Provided passage:
###
Early life and career 

McMeekin grew up in Rochester, New York and studied history at Stanford University (B.A. 1996) and the University of California, Berkeley (M.A. 1998 and PhD 2001) as well as in Paris, Berlin, and Moscow. He also held a Henry Chauncey Jr. '57 Postdoctoral Fellowship at Yale and was a fellow of the Remarque Institute at New York University. McMeekin taught in Turkey as an assistant professor in the Centre for Russian Studies at Bilkent University in Ankara and in the College of Social Sciences and Humanities of Koç University in Istanbul. He is now Francis Flournoy Professor of European History and Culture at Bard College in New York state.

His main research interests include modern German history, Russian history, communism, and the First and Second World Wars. He has authored eight books, along with scholarly articles which have appeared in journals such as Contemporary European History, Common Knowledge, Current History, Historically Speaking, The World Today, and Communisme.

McMeekin's 2011 book The Russian Origins of the First World War was initially praised as a "bold and brilliant revisionist study" for its use of "long-neglected tsarist documents," but also criticized by other historians for its core theses, which advance a view of Russian involvement beyond that of what other  historians have concluded. Because McMeekin was the first historian to publish questionable documents from the Tsarist archives showing Russian support for Armenian groups inside the Ottoman empire during the war, his treatment of the Armenian genocide has also been criticized, with one scholar pointing out that "The mass slaughter of Armenian civilians was in no way justified by the haphazard Russian support for Armenian paramilitary groups in Eastern Anatolia." But as another reviewer noted, "if McMeekin's purpose was merely to exonerate all Ottoman behavior and play down Armenian suffering, he would not have included the observation of a Venezuelan soldier of fortune who saw on a mountainside 'thousands of half-nude and bleeding Armenian corpses, piled in heaps or interlaced in death's final embrace.'"
###
Information shown:
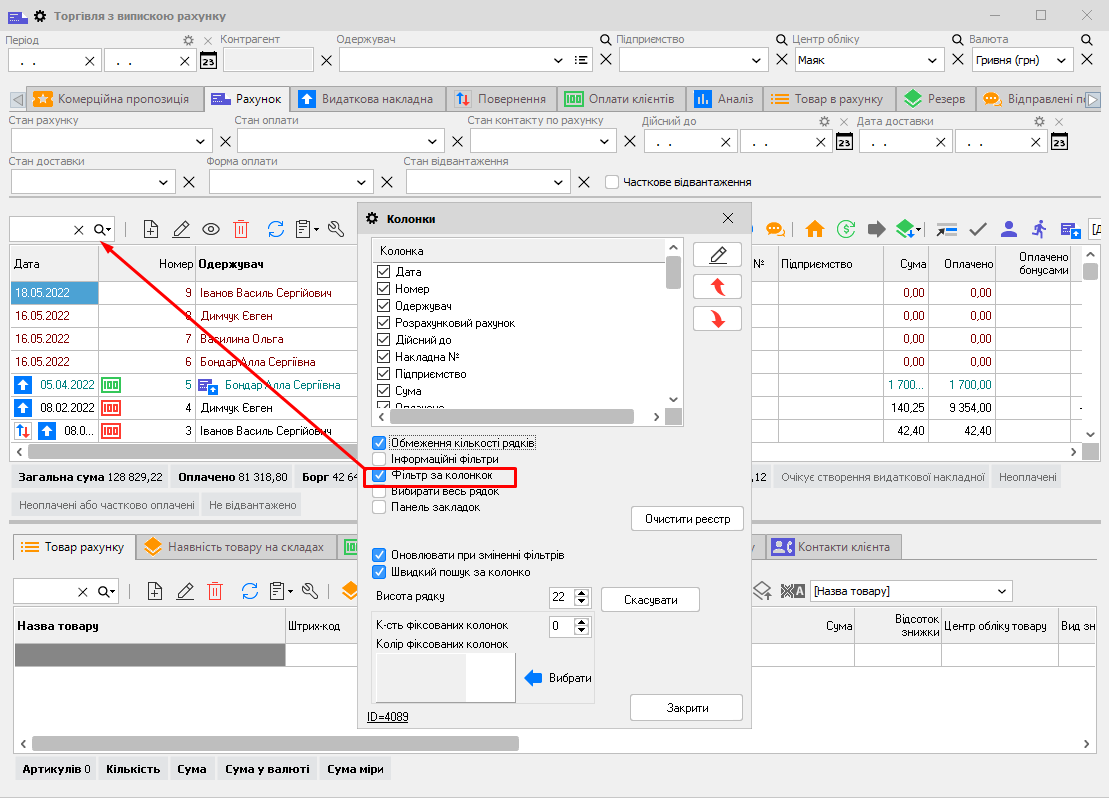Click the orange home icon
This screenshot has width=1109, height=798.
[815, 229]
###
Work to do: Extend the McMeekin biography with a further passage that picks up after its last sentence, keeping its tone and leaving the material out of it.

Task response:
McMeekin's 2013 book July 1914: Countdown to War has been described, in the New York Review of Books, as "a punchy and riveting narrative" which is "almost impossible to put down." The Guardian called his 2015 study The Ottoman Endgame: War, Revolution, and the Making of the Modern Middle East "a marvelous exposition of the Historian's art."

His 2021 book, Stalin’s War, received positive review in the US from the National Review ("brilliantly inquisitive book") and in the UK from The Times ("a terrific read"), The Guardian ("an impressive study"), and The Financial Times ("an accomplished, fearless and enthusiastic “Myth-buster” "). It also received positive reviews from historians Simon Sebag Montefiore, Geoffrey Wawro, and Antony Beevor who called it "…both original and refreshing, written as it is with a wonderful clarity.". The book got mixed reviews from Lawrence Freedman in Foreign Affairs: "McMeekin’s research is prodigious, and his writing is vigorous, but in the end, he pushes his argument past the breaking point" and Nina L. Khrushcheva in Project Syndicate: "Weighing in at some 800 pages, Stalin’s War compiles an impressive amount of historical information. But, given McMeekin’s procrustean framework, it comes across as cluelessly arrogant.". Historian Mark Edele said that the book contains misquotes of Stalin's speeches, and included sources refuted decades beforehand, or else long ago shown to be fraudulent. Edele concluded "A gifted writer and a talented polemicist, he has lowered the historian’s craft to the level of propaganda. The result is a lamentable step back in our understanding of Stalin and his second world war." Historian Geoffrey Roberts called it a "Disorted history of a complex second World War" but also says "To his credit, McMeekin  doesn’t excuse Hitler’s attack on the Soviet Union as a preventative war or claim that Stalin was preparing to attack Germany."

Prizes 
 2010: Barbara Jelavich Book Prize for The Berlin-Baghdad Express
 2011: Norman B. Tomlinson Jr. Book Prize for The Russian Origins of the First World War
 2015: Arthur Goodzeit Book Award for The Ottoman Endgame
 2016: Historian's Prize of the Erich-und-Erna-Kronauer-Stiftung

Selected works

References

External links
 Sean McMeekin on C-SPAN.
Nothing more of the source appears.